ACTIVITY A – In the court order excerpt, which circular sets the monetary limit for appeals by the Revenue?
ACTIVITY B – Sum up the court order excerpt in two sentences.
ACTIVITY C – Extend the court order excerpt, picking up right after its last sentence.

DOCUMENT EXCERPT –
4. Heard the learned Counsel for the Revenue and perused the order of the Tribunal.

5. Learned Counsel for the Revenue admits that the tax effect involved in this case is less than Rs. 2 lakhs which is the monetary limit for preferring

an appeal by the Revenue, prescribed by the Central Board of Direct Taxes by its Circular F. No. 279/126/98-IT, dated March 27, 2000.

6. A Division Bench of this Court in the case of Commissioner of Wealth-tax Vs. S. Annamalai, , wherein it was held that in order to reduce the

litigation for filing Departmental appeals/references before the Income Tax Appellate Tribunal, High Courts and the Supreme Court, the Central

Board of Direct Taxes, by Circular F. No. 279/126/98-IT, dated March 27, 2000, refixed the monetary limits, however, casting out certain

exceptions. The exceptions stated are (i) where Revenue audit objection in the case has been accepted by the Department, (ii) where the Board''s

order, notification, instruction or circular is the subject-matter of an adverse order, (iii) where prosecution proceedings are contemplated against

the assessee, and (iv) where the constitutional validity of the provisions of the Act are under challenge.

EXTRACTED MATERIAL –
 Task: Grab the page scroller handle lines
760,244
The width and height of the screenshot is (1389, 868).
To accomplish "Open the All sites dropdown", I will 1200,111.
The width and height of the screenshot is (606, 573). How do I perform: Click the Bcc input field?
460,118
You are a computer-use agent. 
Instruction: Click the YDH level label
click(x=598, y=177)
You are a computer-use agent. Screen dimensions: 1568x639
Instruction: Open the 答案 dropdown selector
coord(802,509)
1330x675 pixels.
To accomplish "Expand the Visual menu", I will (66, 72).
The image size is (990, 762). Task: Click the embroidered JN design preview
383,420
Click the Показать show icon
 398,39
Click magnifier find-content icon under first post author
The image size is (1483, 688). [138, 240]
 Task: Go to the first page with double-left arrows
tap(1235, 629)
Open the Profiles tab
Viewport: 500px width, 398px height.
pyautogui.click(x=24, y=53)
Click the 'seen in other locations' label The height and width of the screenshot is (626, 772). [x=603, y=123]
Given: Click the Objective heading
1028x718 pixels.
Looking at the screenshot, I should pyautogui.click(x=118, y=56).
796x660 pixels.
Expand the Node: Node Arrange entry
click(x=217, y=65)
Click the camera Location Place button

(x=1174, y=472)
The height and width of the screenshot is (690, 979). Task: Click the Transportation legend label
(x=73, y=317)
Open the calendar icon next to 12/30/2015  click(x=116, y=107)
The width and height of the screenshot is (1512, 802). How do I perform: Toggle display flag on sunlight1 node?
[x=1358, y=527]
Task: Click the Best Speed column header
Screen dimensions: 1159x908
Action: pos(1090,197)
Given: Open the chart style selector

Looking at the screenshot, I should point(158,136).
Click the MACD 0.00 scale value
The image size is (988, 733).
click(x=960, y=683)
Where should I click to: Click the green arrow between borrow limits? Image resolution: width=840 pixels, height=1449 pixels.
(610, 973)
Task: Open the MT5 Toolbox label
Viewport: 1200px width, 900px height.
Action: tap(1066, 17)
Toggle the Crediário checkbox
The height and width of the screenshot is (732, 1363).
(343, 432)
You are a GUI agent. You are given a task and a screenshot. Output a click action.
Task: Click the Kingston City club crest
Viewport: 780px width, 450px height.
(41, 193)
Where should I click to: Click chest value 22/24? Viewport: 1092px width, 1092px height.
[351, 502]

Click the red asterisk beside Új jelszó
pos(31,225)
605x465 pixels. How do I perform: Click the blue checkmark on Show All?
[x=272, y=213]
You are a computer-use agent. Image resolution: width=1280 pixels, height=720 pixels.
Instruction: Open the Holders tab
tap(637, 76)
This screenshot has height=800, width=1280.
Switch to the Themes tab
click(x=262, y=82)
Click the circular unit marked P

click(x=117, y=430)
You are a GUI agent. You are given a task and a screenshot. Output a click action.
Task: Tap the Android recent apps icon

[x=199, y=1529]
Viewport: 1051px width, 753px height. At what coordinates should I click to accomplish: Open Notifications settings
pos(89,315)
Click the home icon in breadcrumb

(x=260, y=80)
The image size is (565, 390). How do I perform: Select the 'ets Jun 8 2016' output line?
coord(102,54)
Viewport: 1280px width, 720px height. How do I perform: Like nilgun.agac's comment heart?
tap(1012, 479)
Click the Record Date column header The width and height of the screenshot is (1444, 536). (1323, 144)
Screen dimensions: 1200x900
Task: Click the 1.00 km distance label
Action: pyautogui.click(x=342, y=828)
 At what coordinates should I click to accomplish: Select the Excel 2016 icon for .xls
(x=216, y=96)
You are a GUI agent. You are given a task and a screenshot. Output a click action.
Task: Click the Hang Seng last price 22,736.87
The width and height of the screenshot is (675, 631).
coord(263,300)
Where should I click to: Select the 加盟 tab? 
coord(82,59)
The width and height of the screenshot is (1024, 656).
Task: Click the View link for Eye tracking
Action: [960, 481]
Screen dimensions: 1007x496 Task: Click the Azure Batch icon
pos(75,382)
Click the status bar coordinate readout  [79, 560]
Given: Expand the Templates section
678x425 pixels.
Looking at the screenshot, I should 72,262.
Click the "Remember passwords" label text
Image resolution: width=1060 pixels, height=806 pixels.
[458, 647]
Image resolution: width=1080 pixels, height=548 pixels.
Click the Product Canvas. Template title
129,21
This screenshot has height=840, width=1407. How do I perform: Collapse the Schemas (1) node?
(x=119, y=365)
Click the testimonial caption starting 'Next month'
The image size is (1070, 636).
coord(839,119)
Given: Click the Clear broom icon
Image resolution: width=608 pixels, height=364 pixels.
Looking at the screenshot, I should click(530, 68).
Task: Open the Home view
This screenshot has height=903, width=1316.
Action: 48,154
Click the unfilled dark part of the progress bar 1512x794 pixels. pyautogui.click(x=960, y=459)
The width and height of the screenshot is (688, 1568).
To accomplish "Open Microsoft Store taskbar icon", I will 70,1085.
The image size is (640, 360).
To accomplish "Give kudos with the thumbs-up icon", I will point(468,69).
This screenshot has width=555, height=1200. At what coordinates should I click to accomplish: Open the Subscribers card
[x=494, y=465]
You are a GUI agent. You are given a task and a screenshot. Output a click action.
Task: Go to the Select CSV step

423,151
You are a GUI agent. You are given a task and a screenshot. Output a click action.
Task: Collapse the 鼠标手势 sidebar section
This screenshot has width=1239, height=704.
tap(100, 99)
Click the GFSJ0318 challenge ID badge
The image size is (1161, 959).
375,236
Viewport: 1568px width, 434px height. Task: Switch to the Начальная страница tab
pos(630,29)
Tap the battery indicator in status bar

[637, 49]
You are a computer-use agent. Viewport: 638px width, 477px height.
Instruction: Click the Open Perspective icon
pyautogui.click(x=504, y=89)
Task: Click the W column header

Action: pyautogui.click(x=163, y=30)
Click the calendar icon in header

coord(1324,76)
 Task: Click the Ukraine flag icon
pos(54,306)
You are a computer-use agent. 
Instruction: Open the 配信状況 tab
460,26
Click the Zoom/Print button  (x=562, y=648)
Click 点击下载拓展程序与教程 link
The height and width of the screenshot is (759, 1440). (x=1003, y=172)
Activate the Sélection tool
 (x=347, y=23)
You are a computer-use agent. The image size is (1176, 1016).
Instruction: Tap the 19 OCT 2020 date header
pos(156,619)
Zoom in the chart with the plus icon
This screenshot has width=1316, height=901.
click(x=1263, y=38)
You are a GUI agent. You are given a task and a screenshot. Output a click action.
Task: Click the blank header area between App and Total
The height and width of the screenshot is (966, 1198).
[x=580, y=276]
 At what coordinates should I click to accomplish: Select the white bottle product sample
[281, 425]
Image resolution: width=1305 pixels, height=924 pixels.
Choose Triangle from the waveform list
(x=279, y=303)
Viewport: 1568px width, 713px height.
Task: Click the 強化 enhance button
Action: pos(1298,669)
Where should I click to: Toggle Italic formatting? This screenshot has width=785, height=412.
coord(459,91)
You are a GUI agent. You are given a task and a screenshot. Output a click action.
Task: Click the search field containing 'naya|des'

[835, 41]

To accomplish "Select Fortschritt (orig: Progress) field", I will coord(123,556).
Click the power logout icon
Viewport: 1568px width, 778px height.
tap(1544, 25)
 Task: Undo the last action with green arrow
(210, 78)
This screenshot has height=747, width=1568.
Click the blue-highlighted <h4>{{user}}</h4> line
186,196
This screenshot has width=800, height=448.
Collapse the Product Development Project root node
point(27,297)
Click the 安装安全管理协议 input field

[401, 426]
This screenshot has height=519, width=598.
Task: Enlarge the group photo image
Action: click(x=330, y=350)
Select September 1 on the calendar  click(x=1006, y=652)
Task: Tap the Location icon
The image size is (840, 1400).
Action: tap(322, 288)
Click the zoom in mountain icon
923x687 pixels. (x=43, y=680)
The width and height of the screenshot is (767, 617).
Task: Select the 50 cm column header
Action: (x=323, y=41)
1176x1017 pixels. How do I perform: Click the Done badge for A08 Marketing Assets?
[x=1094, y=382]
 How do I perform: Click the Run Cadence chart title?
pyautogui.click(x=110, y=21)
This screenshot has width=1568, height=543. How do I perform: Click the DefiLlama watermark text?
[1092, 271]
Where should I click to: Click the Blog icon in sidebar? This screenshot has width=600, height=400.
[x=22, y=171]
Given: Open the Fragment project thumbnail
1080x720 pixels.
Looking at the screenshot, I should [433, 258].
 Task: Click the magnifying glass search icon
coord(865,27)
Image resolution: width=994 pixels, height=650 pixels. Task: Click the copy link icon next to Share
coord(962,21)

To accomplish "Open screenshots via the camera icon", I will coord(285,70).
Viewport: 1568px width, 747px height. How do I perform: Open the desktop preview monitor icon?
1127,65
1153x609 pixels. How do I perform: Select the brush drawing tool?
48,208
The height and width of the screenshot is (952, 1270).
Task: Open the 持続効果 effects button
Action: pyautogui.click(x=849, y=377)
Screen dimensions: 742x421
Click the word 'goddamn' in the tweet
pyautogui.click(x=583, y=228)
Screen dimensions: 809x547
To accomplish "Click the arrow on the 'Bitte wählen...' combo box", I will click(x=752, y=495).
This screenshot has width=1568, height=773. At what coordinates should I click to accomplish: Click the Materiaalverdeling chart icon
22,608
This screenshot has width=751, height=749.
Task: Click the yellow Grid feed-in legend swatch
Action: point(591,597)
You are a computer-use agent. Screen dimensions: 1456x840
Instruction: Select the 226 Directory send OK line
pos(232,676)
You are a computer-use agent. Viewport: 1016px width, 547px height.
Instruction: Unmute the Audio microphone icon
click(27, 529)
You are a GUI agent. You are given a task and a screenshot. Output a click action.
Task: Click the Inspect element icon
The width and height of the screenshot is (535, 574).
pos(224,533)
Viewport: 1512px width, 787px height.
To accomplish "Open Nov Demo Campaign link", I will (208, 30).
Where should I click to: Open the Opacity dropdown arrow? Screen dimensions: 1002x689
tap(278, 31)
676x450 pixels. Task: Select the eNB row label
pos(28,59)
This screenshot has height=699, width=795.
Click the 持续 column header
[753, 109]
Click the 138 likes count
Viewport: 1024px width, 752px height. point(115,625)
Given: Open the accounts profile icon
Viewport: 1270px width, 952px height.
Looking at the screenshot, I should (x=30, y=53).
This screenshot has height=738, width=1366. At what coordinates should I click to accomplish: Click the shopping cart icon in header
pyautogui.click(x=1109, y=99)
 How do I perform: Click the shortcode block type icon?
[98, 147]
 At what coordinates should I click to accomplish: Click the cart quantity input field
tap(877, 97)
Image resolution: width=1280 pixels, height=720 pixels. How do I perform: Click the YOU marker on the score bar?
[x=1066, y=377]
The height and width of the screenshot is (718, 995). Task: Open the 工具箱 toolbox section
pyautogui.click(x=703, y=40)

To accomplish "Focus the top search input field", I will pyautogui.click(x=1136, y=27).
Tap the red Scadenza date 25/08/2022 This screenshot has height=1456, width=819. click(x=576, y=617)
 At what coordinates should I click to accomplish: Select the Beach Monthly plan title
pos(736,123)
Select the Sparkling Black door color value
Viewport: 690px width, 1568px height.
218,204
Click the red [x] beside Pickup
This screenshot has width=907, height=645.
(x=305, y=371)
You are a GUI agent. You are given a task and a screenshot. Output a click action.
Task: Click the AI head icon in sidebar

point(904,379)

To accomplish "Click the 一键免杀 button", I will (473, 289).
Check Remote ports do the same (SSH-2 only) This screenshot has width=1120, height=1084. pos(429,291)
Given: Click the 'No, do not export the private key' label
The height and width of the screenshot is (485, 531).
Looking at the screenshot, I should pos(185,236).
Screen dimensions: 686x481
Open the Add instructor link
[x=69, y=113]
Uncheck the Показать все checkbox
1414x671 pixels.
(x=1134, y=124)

ANSWER A – Central Board of Direct Taxes Circular F. No. 279/126/98-IT, dated March 27, 2000.

ANSWER B – Counsel for the Revenue admits that the tax effect in this case is below Rs. 2 lakhs, the monetary limit for a Revenue appeal set by Central Board of Direct Taxes Circular F. No. 279/126/98-IT of March 27, 2000. In Commissioner of Wealth-tax Vs. S. Annamalai, a Division Bench of the Court held that the circular refixed these limits to reduce departmental litigation, with four exceptions: an accepted Revenue audit objection, an adverse order on a Board order, notification, instruction or circular, contemplated prosecution of the assessee, and a challenge to the constitutional validity of the Act's provisions.

ANSWER C –
7. It is not the case of the Revenue that the issue involved in these appeals before the Tribunal fall within any one of the exceptions provided in the

circular.

8. It may be noted that this Court considered a similar issue in the case of Commissioner of Income Tax Vs. Associated Electrical Agencies, ,

wherein this Court held as follows (page 500):

We are of the considered view that none of the exceptions stated in the circular are applicable to the facts of the present case. The circular was

stated to be issued by invoking the statutory power u/s 119 of the Income Tax Act. The appeal is filed u/s 260A of the Income Tax Act. It is well-

settled principle of law that each and every provision of a statute has to be given the same importance. One provision cannot be elevated to a

higher pedestal than the other provision, of course, unless or otherwise specifically stated either in the scheme, the Act or in the provision itself that

a particular provision is subjected to or qualified by any other provision or the provision can be given effect to notwithstanding anything contained

in any other provisions by assigning overriding effect. Hence, the contention that notwithstanding the circular, which was issued u/s 119 of the

Income Tax Act, the appeal could be filed by the Revenue u/s 260A has to be rejected for the reason that if the contention is accepted, one of the

sections would become virtually otiose and that cannot be the intention of the law makers.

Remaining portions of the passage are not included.